魚の旨味を余すことなく味わう「なか落ち」
「なか落ち」とは、魚を三枚におろした後に残る、中骨とその周辺に付いた身のことです。魚の背骨に沿って、腹骨の上部に位置し、ごくわずかな量しか取れません。しかし、魚本来の味が凝縮されている貴重な部分であり、捨てずに様々な料理に役立てられています。
この骨周りの身は、加熱することで骨から美味しい成分が溶け出し、独特の風味と深い味わいが生まれます。魚の種類によってその味わいは異なり、脂の乗った魚では濃厚でコクのあるだしが取れます。一方、白身魚ではあっさりとして上品なだしが取れ、それぞれの魚の持ち味を楽しむことができます。こうした理由から、和食では古くから大切に扱われてきました。

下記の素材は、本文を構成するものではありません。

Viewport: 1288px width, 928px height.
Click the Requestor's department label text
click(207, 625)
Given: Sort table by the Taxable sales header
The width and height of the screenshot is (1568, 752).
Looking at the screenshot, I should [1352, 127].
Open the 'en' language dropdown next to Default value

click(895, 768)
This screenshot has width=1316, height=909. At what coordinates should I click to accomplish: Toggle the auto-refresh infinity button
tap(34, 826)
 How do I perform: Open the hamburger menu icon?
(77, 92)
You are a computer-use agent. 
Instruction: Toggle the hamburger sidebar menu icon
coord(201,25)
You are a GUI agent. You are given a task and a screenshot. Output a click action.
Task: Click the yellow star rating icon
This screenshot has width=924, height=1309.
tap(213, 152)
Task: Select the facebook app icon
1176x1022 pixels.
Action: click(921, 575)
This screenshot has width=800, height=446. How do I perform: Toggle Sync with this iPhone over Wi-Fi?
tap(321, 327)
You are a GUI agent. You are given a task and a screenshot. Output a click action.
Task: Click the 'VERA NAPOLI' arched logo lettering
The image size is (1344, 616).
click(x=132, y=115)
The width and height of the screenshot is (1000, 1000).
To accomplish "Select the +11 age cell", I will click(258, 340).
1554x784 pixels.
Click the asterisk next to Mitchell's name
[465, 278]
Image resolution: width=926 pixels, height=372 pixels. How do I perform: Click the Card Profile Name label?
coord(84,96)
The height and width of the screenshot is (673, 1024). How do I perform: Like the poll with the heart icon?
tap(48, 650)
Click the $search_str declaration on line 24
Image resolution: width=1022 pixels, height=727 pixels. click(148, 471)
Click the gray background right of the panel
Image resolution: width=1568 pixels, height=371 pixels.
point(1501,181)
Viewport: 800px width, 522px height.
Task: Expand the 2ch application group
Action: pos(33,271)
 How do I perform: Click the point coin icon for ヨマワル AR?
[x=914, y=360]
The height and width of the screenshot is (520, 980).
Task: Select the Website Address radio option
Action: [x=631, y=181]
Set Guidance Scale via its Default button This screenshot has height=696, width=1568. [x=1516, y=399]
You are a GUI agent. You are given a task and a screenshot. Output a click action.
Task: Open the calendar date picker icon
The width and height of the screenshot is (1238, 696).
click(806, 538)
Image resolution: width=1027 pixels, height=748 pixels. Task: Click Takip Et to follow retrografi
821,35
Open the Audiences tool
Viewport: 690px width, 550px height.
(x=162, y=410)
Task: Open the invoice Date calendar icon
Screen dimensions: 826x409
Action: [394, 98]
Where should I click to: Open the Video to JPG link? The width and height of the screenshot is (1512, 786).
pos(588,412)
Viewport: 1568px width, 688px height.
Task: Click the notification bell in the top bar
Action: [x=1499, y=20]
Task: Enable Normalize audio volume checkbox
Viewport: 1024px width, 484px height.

なか落ちは家庭料理から料亭まで、幅広く使われる食材です。例えば、味噌汁や煮物のだしとして加えることで、料理全体に深みが増します。また、細かく刻んでつみれに混ぜ込んだり、炊き込みご飯に利用したりと、様々な調理法で楽しむことができます。ご飯と一緒に炊き込むと、骨から出る良い香りがご飯全体に広がり、食欲をそそります。さらに、油で揚げて骨せんべいとして味わうのもおすすめです。カリッとした食感と香ばしい風味は、お酒のおつまみにもぴったりです。このように、なか落ちは無駄なく魚を味わう知恵が詰まった、日本料理ならではの食材と言えるでしょう。